The Core Claim
International law is often portrayed as a binding, enforceable legal system comparable to domestic law. In practice, it is not. Much of what is called “international law” functions more like norms, expectations, and political commitments than hard law.
Next time someone cites “international law,” remember it is performative art and bloviating.
Here is a useful outline to ground your thinking.
Participation Is Voluntary
- States are sovereign. There is no global legislature with authority over them.
- Countries choose whether to join treaties, courts, or conventions.
- They can withdraw (e.g., Paris Agreement, ICC threats, Brexit from EU legal regime).
- No state is compelled to accept jurisdiction without consent.
- If participation is optional, compliance is inherently conditional.
No Central Enforcement Mechanism
Domestic law has police, prosecutors, and courts with compulsory authority. International law does not.
- No global police force
- No universal court with mandatory jurisdiction
- Enforcement depends on:
- State self-interest
- Diplomatic pressure
- Economic sanctions
- Military power (often selectively applied)
Powerful states routinely ignore rulings with little consequence.
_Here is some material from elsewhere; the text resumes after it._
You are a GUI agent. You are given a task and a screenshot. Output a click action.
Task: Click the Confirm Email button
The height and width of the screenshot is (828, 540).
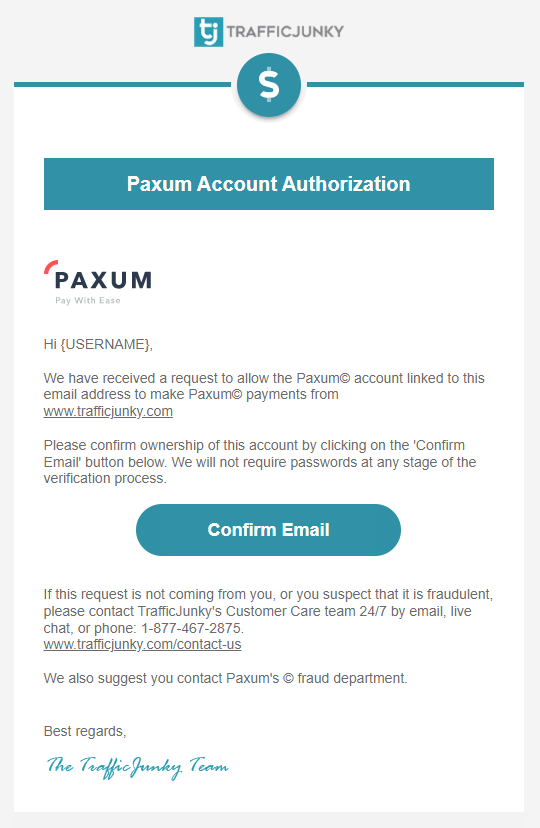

Often Non-Binding by Design
Much of what is labeled “international law” is soft law:
- Declarations
- Guidelines
- Framework agreements
- “Norms” and “standards”
These instruments:
- Carry no penalties
- Are intentionally vague
- Allow broad interpretation
- Exist to signal intent, not compel action
Calling them “law” stretches the term beyond its traditional meaning.
Bureaucratic Construction, Not Democratic Law
Many international rules originate from:
- UN agencies
- Transnational NGOs
- Expert panels
- Career diplomats and civil servants
These actors:
- Are not elected by national populations
- Often operate with minimal transparency
- Draft language that later gets cited as “law”
This creates a legitimacy gap between who writes the rules and who lives under their influence.
Not the Same as Treaties
This is a critical distinction that is often intentionally blurred,
Treaties:
- Formally negotiated
- Ratified by governments (often legislatures)
- Clearly binding under international law
“International law” (broad sense):
- Includes customs, opinions, resolutions, and norms
- May never be ratified
- Still invoked as authoritative
Equating the two inflates the power and credibility of non-binding instruments.
Why the Myth Persists
The language of “law”:
- Creates moral pressure
- Confers legitimacy
- Discourages dissent
- Masks political preferences as neutral rules
It is rhetorically powerful—even when legally weak.
Bottom Line
International law is not fake, but it is not law in the domestic sense. It is a hybrid system of voluntary commitments, political norms, and selective enforcement—effective when aligned with state interests, ignored when inconvenient. Treaties bind; norms persuade; power ultimately decides.
We are being screwed.
— Steve
An Example: Dodge of Dictators
Despite President Trump’s social media pronouncement Sunday that “there will be no more oil or money going to Cuba — zero,” the current U.S. policy is to allow Mexico to continue to provide oil to the island, according to Energy Secretary Chris Wright and another U.S. official.
Cuba desperately needs the oil, since Venezuela is no longer supplying it, after Nicolás Maduro’s ouster just over a week ago.
“As history demonstrates, relations between the U.S. and Cuba, in order to advance, must be based on International Law rather than on hostility, threats, and economic coercion,” Cuban President Miguel Díaz-Canel Bermúdez said on X Monday.